The number of women in finance in general is still really low. How does WCM work to change that?

It’s starts in high school. Part of the problem in our industry is we can’t get young women to come into it. They don’t know about it or they have a negative perception—it’s male-dominated, it’s locker room. So in high school, we’re just trying to keep them in math, introduce them to different careers in STEM. We do that through a conference called SheBiz we hold every year for high school girls. Once you get to university, it’s trying to get them to consider careers in business and specifically in finance. You have to plant the seed really, really early, first by introducing the idea of it, and then really making them imagine themselves being a CEO one day. That’s so important. For one, there’s a business case behind it: The fact is, no matter the industry, no matter what country, the more women you have in leadership, the better the returns, and the profitability of a company. Fundamentally, women need to have a bigger impact on the economy. The decisions that are made in all these different companies, they impact the food we just bought, what your phone looks like, what the environment is like. I think fundamentally you’ll get a different result out of our economy if you have better diversity.

What about companies? What can they do to promote diversity?
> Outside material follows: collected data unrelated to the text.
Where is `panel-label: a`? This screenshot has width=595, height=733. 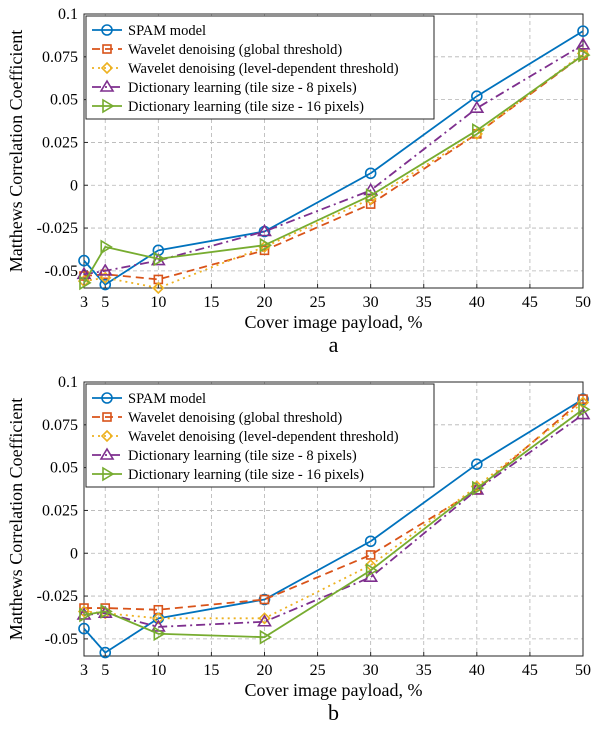
panel-label: a is located at coordinates (334, 344).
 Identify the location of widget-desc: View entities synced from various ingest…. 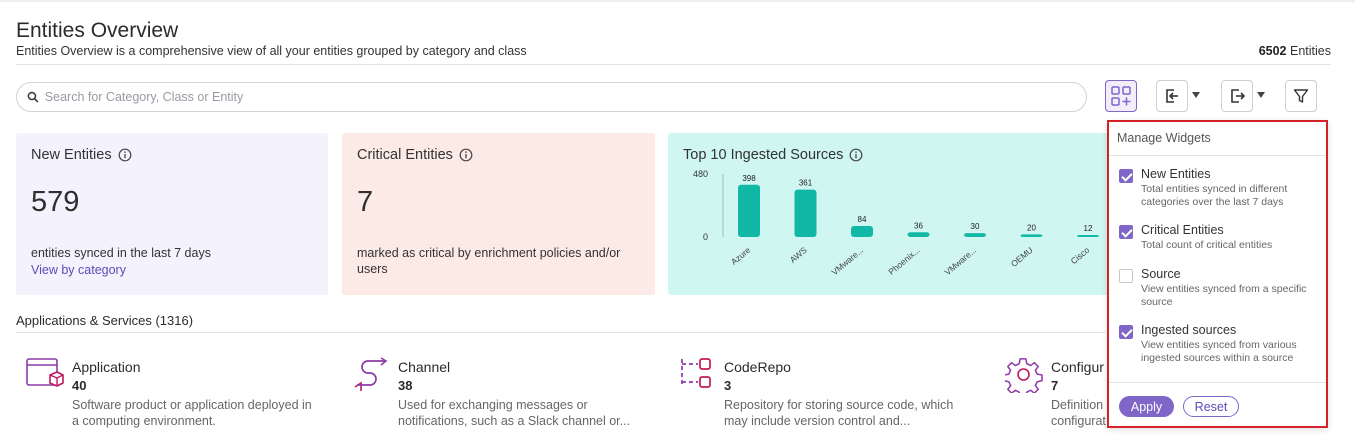
(1219, 352).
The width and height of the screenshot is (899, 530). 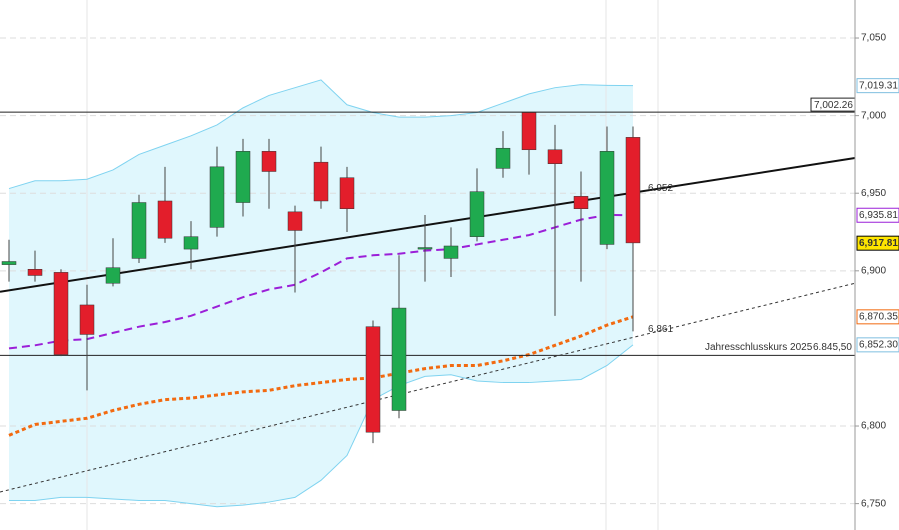 I want to click on price-tag: 6,852.30, so click(x=878, y=344).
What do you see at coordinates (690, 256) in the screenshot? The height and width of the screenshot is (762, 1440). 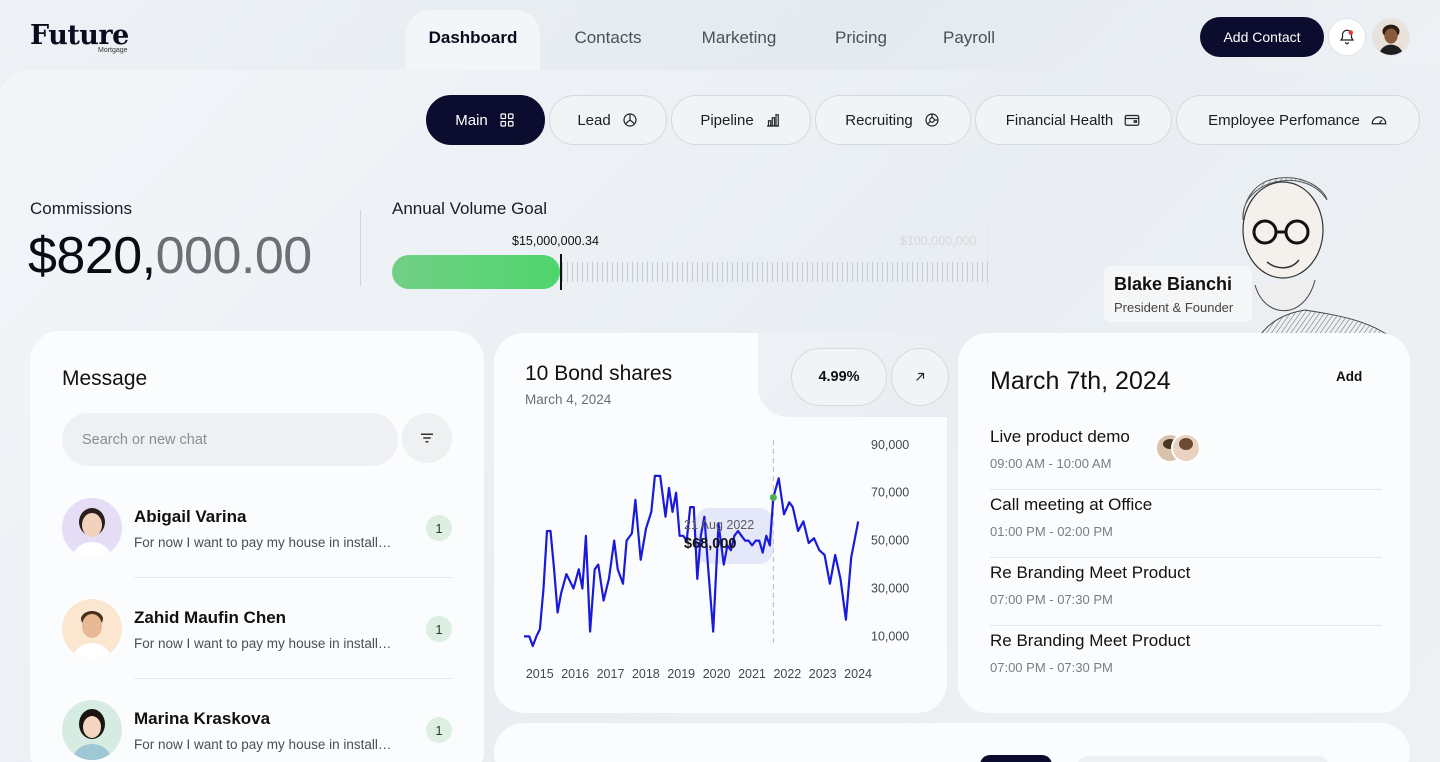 I see `annual-goal-progress` at bounding box center [690, 256].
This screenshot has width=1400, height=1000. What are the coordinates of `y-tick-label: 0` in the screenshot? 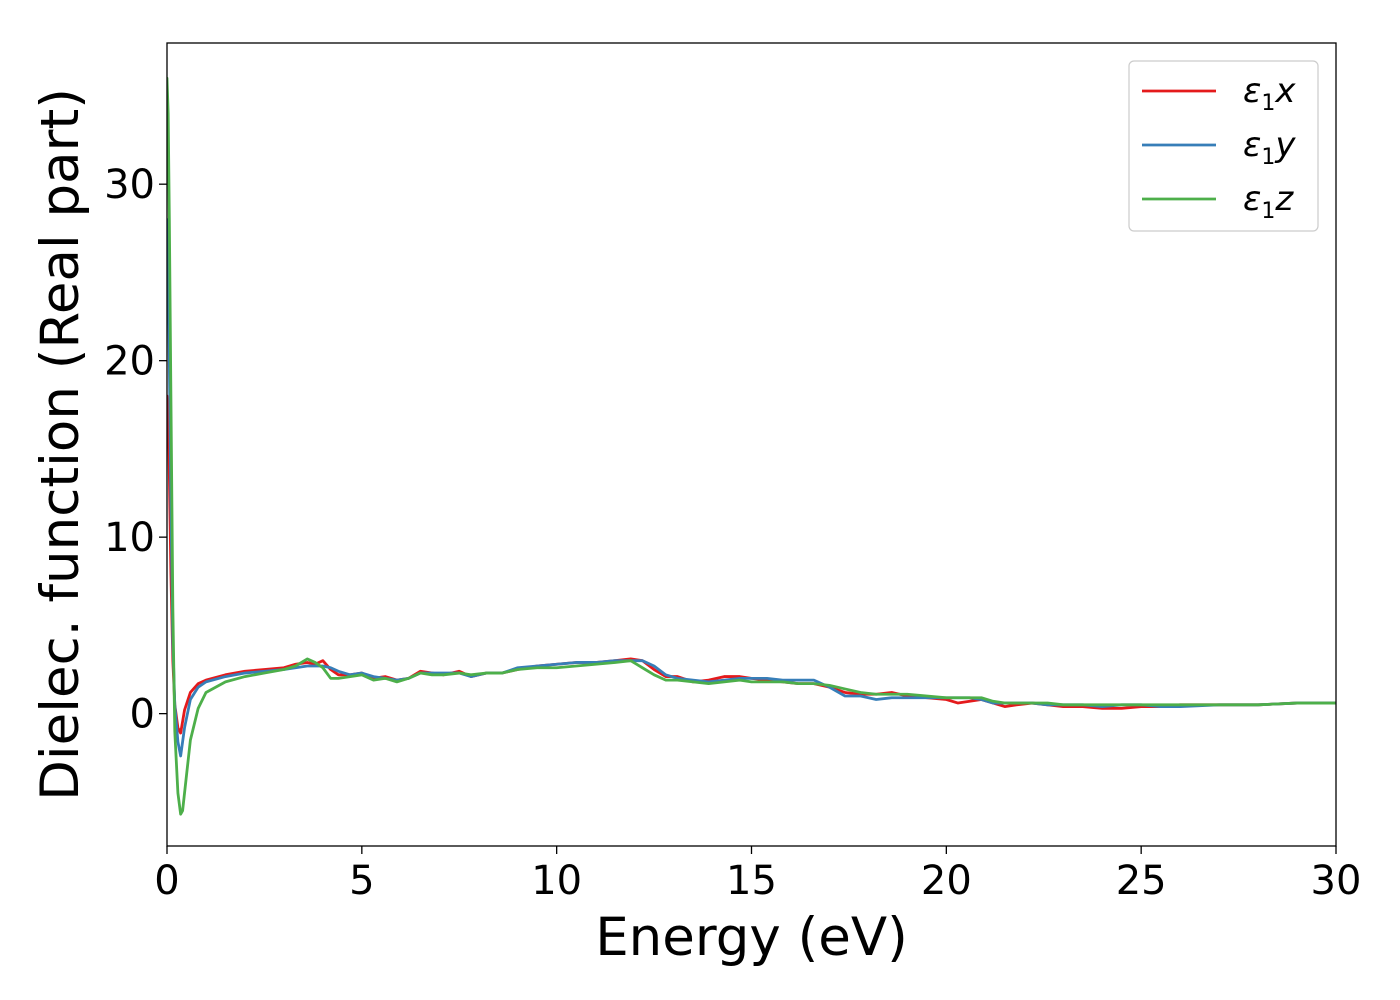 It's located at (142, 715).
It’s about cultural change. Everybody wants a quick fix. They want me to give them some ten step program that will fix everything. It’s just not that easy. There are certain things you need to be doing, like unconscious bias training, more formal talent management.

The other thing is working at having better flexibility—for men and women. Think about it as parental leave and not just maternity leave. I’m a firm believer that men need to be able to take on more responsibility at home if we’re ever going to crack this nut.

But changing the culture takes many years and it takes a leader saying it over and over and over again. You see CEOs trying to make progress, who want to have more women in leadership. But if he doesn’t have more junior managers all the way down the chain who are working towards that goal too, you’ll never see that talent. That takes time. You can’t just do diversity training, or attend a speech. It’s something you have to think about every day as a leader. And you have to look at the numbers. I firmly believe you have to put targets on things. Nobody ever achieved anything without saying “here’s the goal post I’m looking to get past.” It’s not a quota—it’s not saying you’re going to add at all costs, even if it means putting the wrong person in the chair. It just means you’re going to measure yourself. When you measure yourself, you tend to try to deliver. Particularly if you put it on paper and put it out there that that’s something you want to achieve.

What drove you to become an advocate for women in finance?

I didn’t know anything about capital markets as a student. I just happened to run into a couple of guys who were into investing and introduced me to it and thought I’d love to do that. I wanted to go back and make sure other young women had that opportunity, so in my junior years in finance I became a mentor in the WCM a program, which pairs women in one institution with someone outside their institution. I did that for many years. Mentors can be really helpful. When I was having my children, there were no other women in my organization who were having children. I was struggling with how does one manage all this? So I found a mentor from a different institution through WCM who had children who were about ten years ahead of mine. I understand how important that is for someone’s career. I wouldn’t have had that advice if I hadn’t gone to Women in Capital Markets through this mentorship program.